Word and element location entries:

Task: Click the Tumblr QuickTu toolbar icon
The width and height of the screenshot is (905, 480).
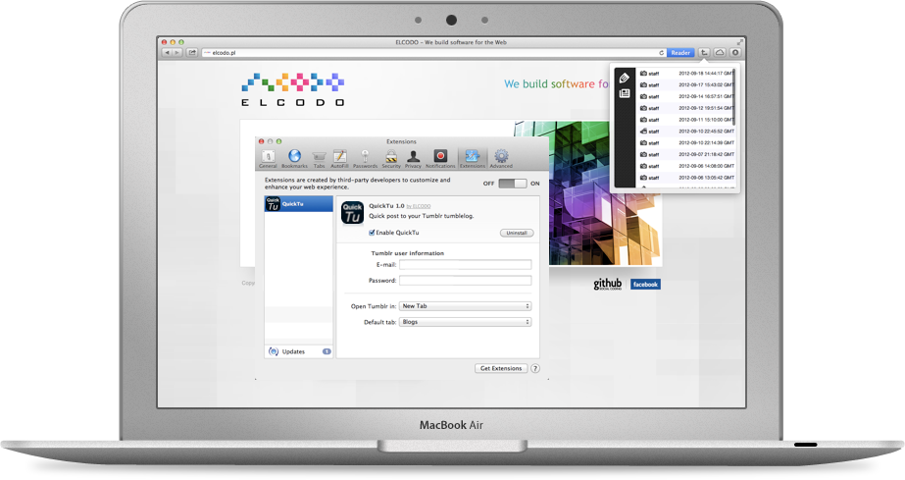Action: (x=705, y=52)
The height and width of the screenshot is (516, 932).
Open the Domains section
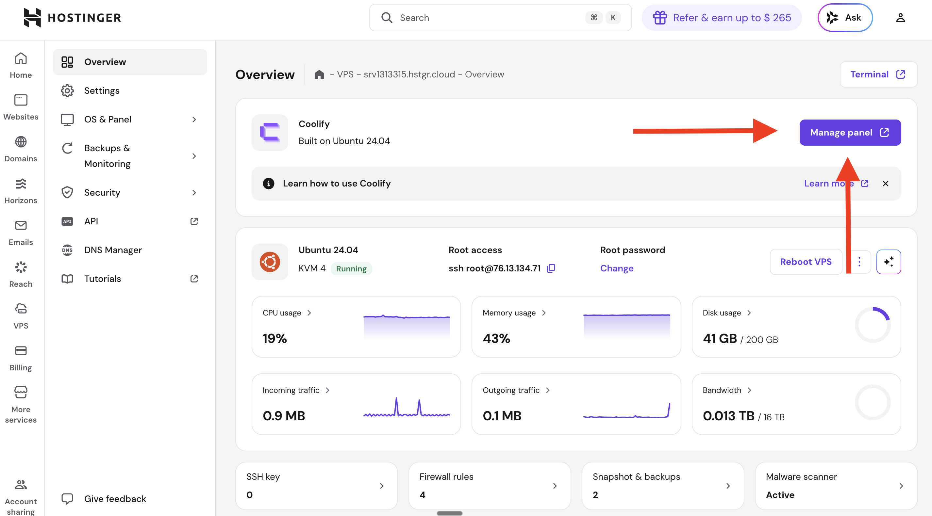(x=20, y=148)
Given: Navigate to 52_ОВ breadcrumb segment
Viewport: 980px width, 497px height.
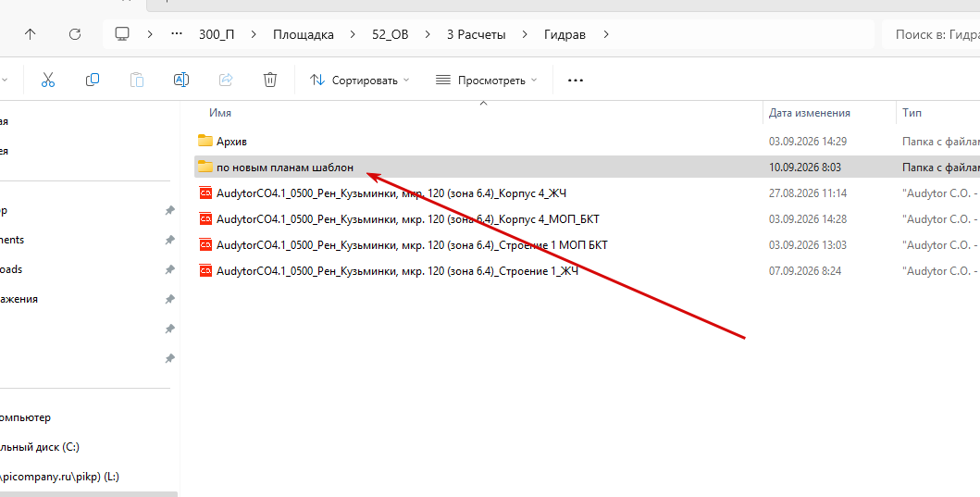Looking at the screenshot, I should coord(390,34).
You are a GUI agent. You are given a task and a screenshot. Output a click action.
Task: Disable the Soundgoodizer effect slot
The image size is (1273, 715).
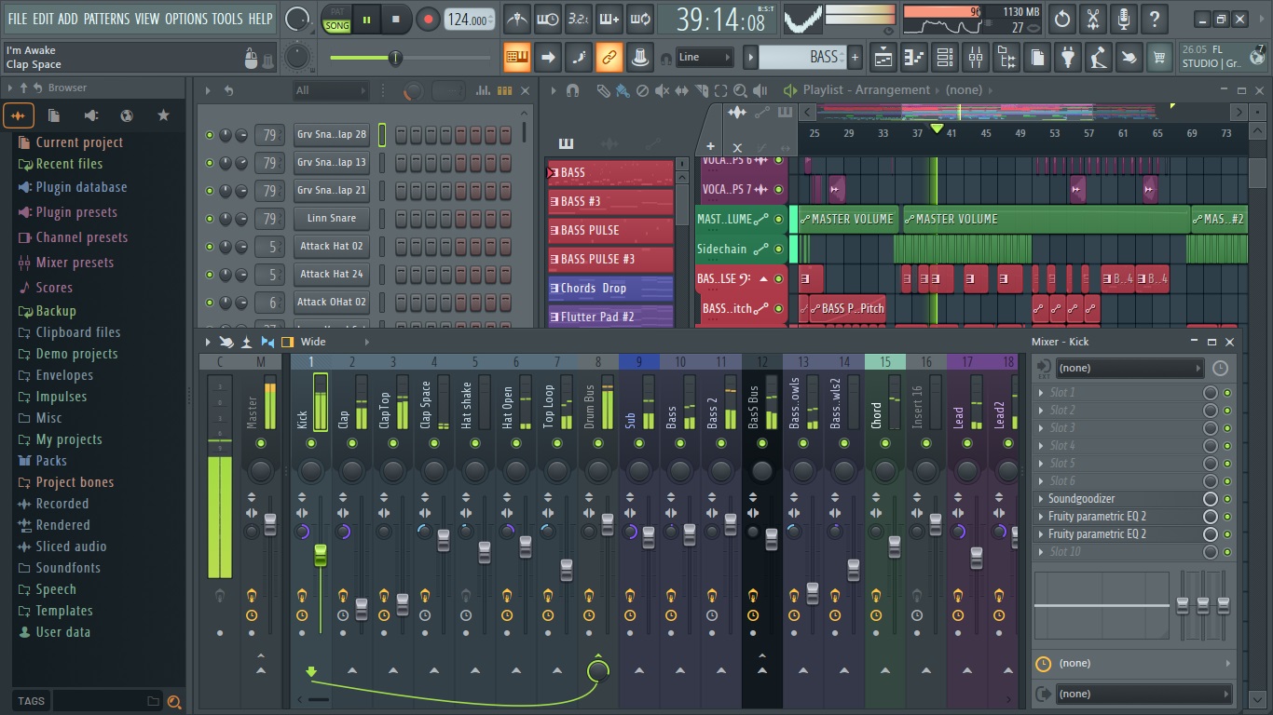pos(1226,499)
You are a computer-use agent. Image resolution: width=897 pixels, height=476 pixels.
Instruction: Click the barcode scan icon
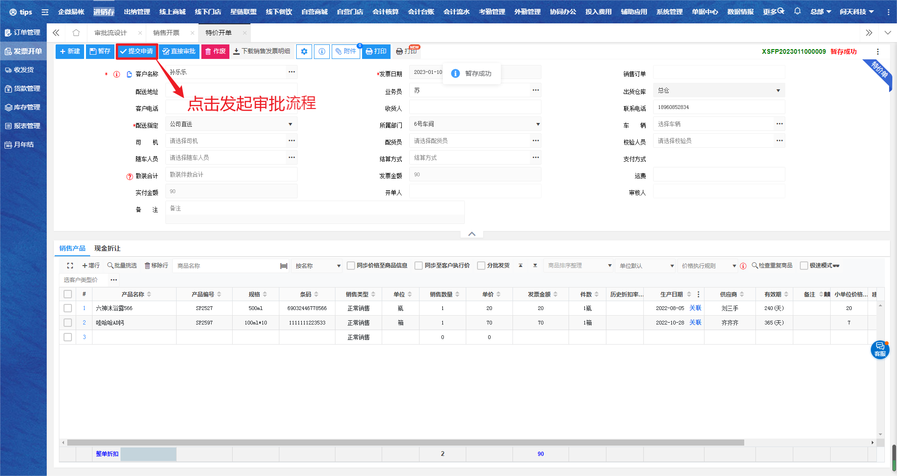[284, 266]
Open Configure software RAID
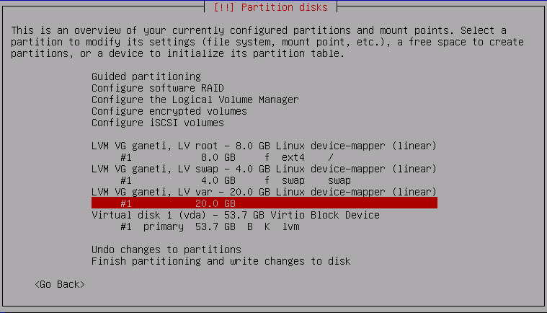The width and height of the screenshot is (547, 313). tap(157, 88)
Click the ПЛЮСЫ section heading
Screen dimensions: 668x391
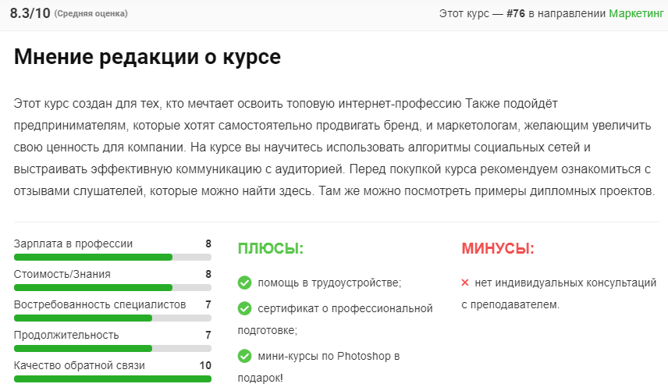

**WORK TO COMPLETE**
Gather each line of the material that contains the string "icon". Uppercase and lowercase letters count as different.

**THE COMPLETED TASK**
Task: Click the Tumblr QuickTu toolbar icon
Instruction: Click the barcode scan icon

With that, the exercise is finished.